As an automotive enthusiast, I get excited by new technologies applied to cars. You can attribute that to a childhood dominated by evenings watching Knight Rider.
Thankfully, the annual Consumer Electronics Show (CES) always delivers, and NVIDIA is the first to present new tech that promises to revolutionize the automotive world.
NVIDIA’s CES 2015 keynote announced the company’s NVIDIA DRIVE automotive computer technology. Composed of two major components, DRIVE CX and DRIVE PX, NVIDIA DRIVE aims to leverage the company’s technologies and apply them to cars. As company president Jen-Hsun Huang says, “NVIDIA DRIVE will accelerate the intelligent car revolution by putting the visual computing capabilities of supercomputers at the service of each driver.”
NVIDIA’s DRIVE CX Computer
DRIVE CX is basically the heart of the automotive industry’s most technologically-advanced visual platform. With the enhanced visuals offered by DRIVE CX, the driver will feel more integrated with his car. Essential functions such as vehicle speed, engine RPMs, and real-time diagnostics will be displayed on NVIDIA-powered digital speedometers, tachometers, and other methods of relaying visual information. As beautiful as jewelry, but far more functional, this is the kind of bling automotive enthusiasts typically go ga-ga over. But DRIVE CX is not just an advance because of its use of supercomputer technology to make cockpit displays more eye-catching; it aims to improve the interaction between driver and car. The delivery of salient information in a visually-effective method in real-time goes a long way towards achieving that, I would say.
In addition to information delivery, DRIVE CX is also capable of being integrated into a system of cameras embedded into the vehicle, providing the driver with a real-time 360° view. This will avoid the problem of blind spots and should enhance safety on the roads.

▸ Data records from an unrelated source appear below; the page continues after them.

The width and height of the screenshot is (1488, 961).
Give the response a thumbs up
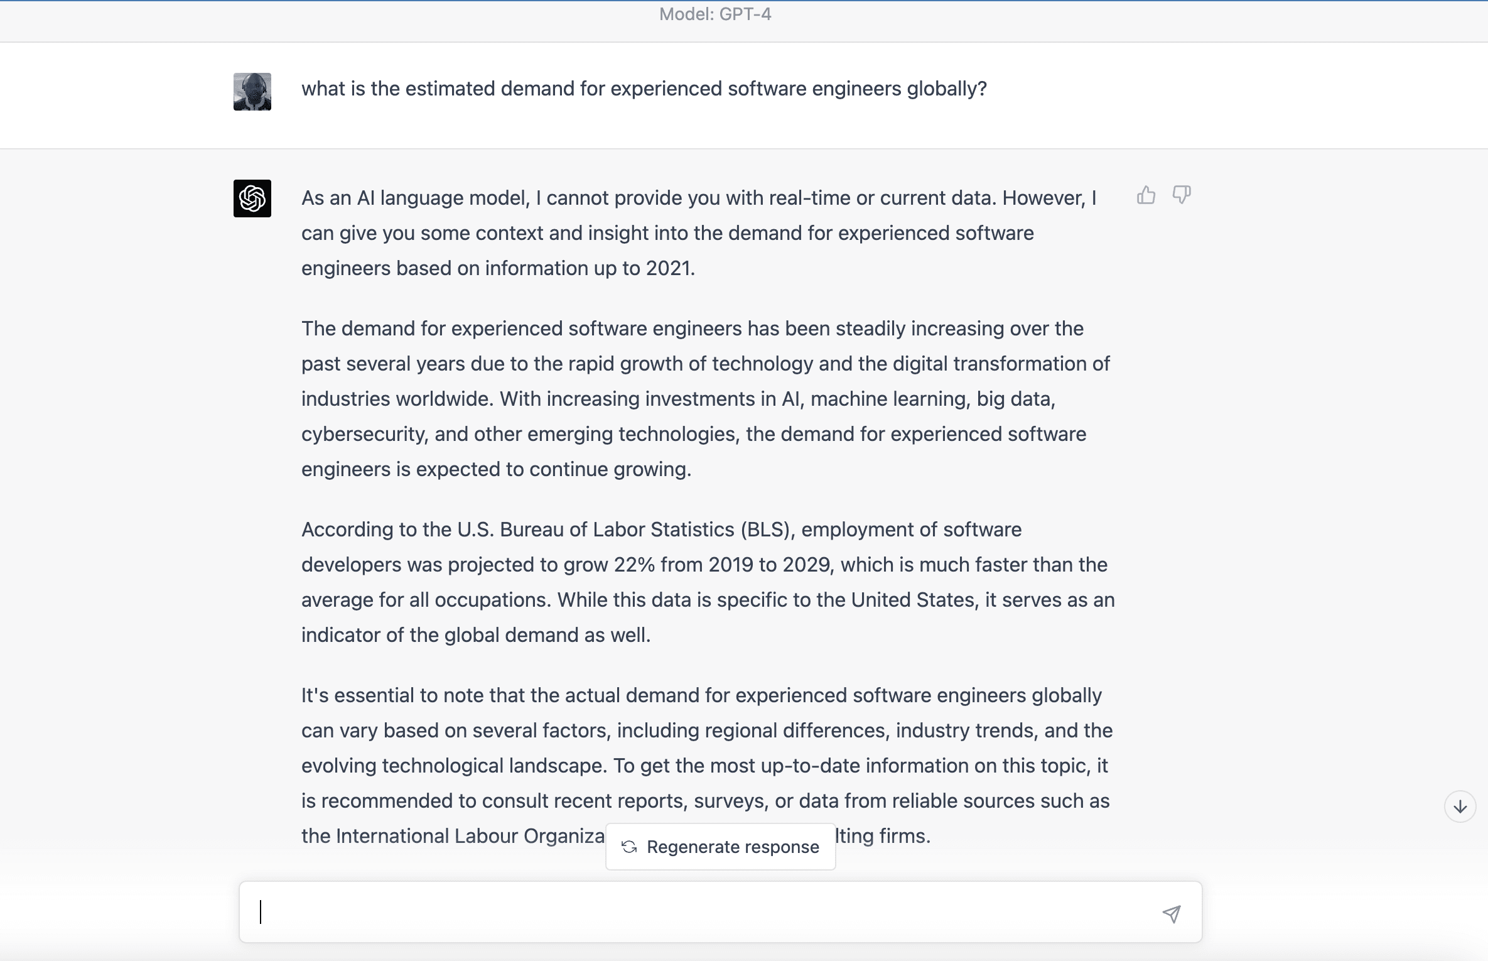point(1146,195)
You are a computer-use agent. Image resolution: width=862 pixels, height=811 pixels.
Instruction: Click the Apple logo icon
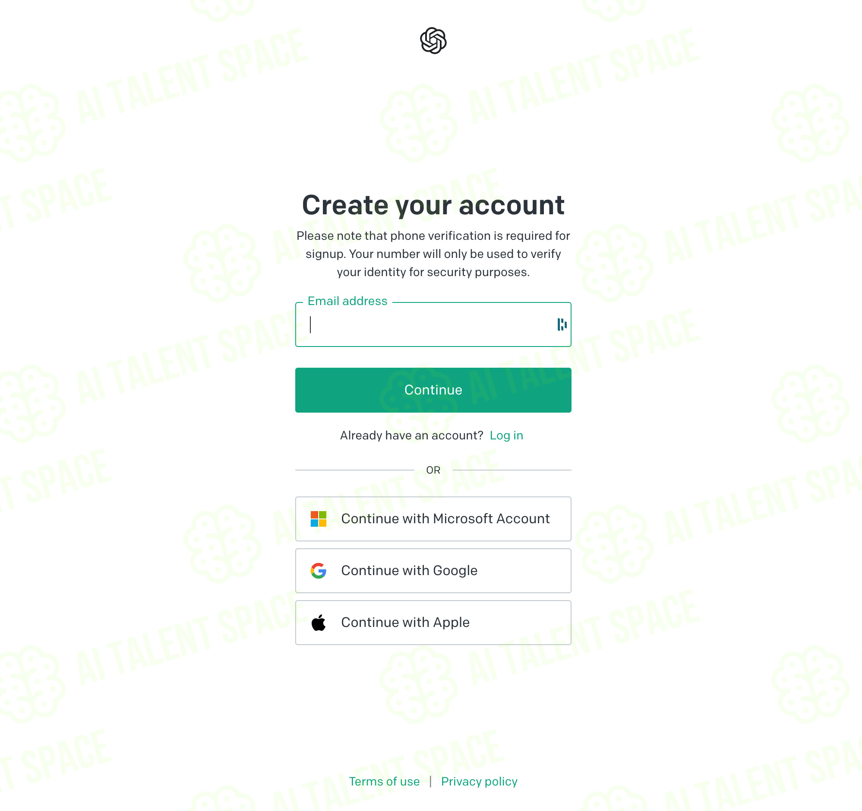pos(318,623)
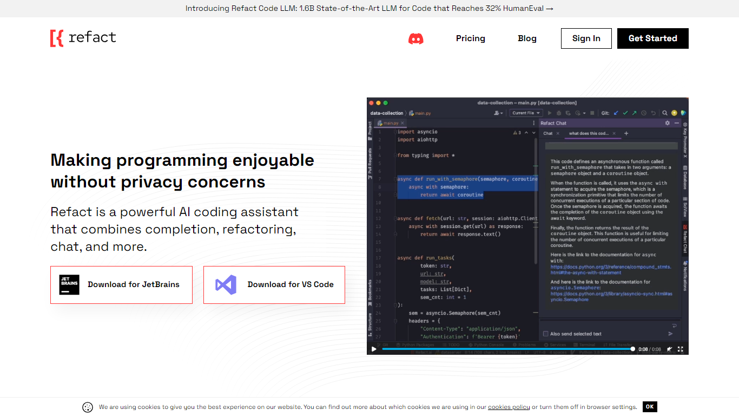This screenshot has height=416, width=739.
Task: Click the video progress bar
Action: click(506, 349)
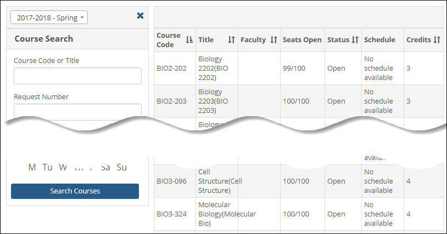
Task: Sort the Title column using arrows icon
Action: point(231,40)
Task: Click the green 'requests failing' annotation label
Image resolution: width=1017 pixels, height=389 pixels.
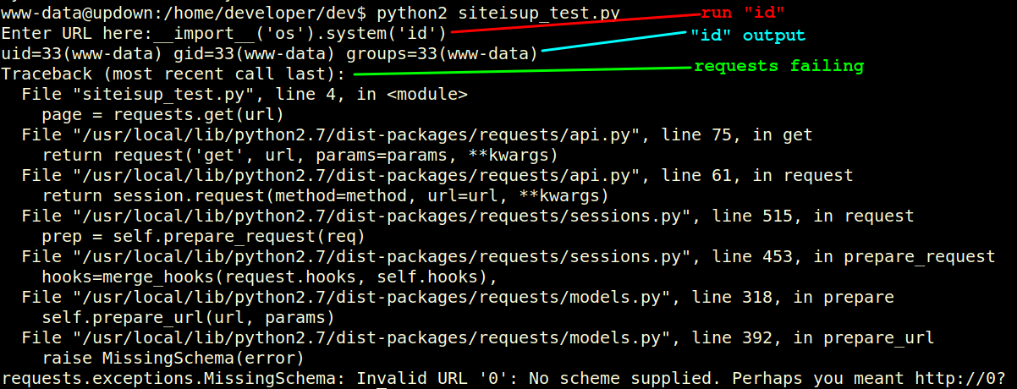Action: 778,66
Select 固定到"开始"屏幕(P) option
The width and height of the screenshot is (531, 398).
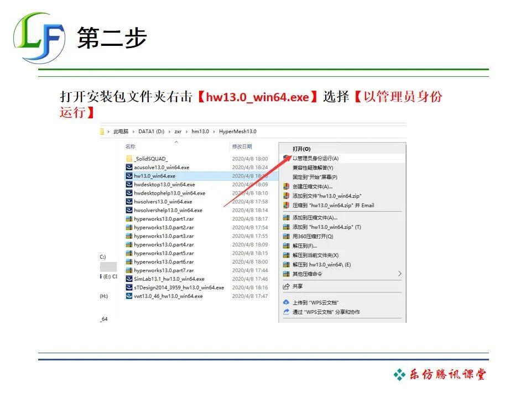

But as impressive as DRIVE CX is, DRIVE PX is even more so. DRIVE PX is, essentially, the gateway towards truly autonomous automobiles. Using a pair of the company’s Tegra X1 mobile super chip, DRIVE PX will enable cars to drive themselves. NVIDIA showed simulations of its new DRIVE PX technology applied to a real-world scenario: A driver-less vehicle navigated its way around a simulated rendering of a portion of NVIDIA’s parking facility in Santa Clara, avoiding all obstacles, and parking into an open spot. Using a system of inter-connected cameras and its Tegra X1s, the DRIVE PX-equipped simulated vehicle drove around the parking facility even better than some human drivers I’ve seen. Not only that, but DRIVE PX should also be capable of allowing the car to drive back to its waiting driver.
NVIDIA’s DRIVE PX Computer
But there’s more to DRIVE PX than just driving the vehicle. NVIDIA says that DRIVE PX is capable of deep learning, so in time a DRIVE PX-based system will be able to recognize various vehicle types. This is useful, of course, in that a self-guided vehicle will be able to behave correctly given certain emergency scenarios. It will be able to tell a police car from a family sedan, or an ambulance from a delivery van. Therefore, it will be able to move the car out-of-the-way to give these emergency response vehicles the right-of-way as required in the traffic code. NVIDIA claims the system is smart enough to even be able to detect and react to even subtle nuanced situations – like differentiating a parked car from one about to merge into traffic – the way a human driver can.
Knight Rider technology, it looks like, is finally here.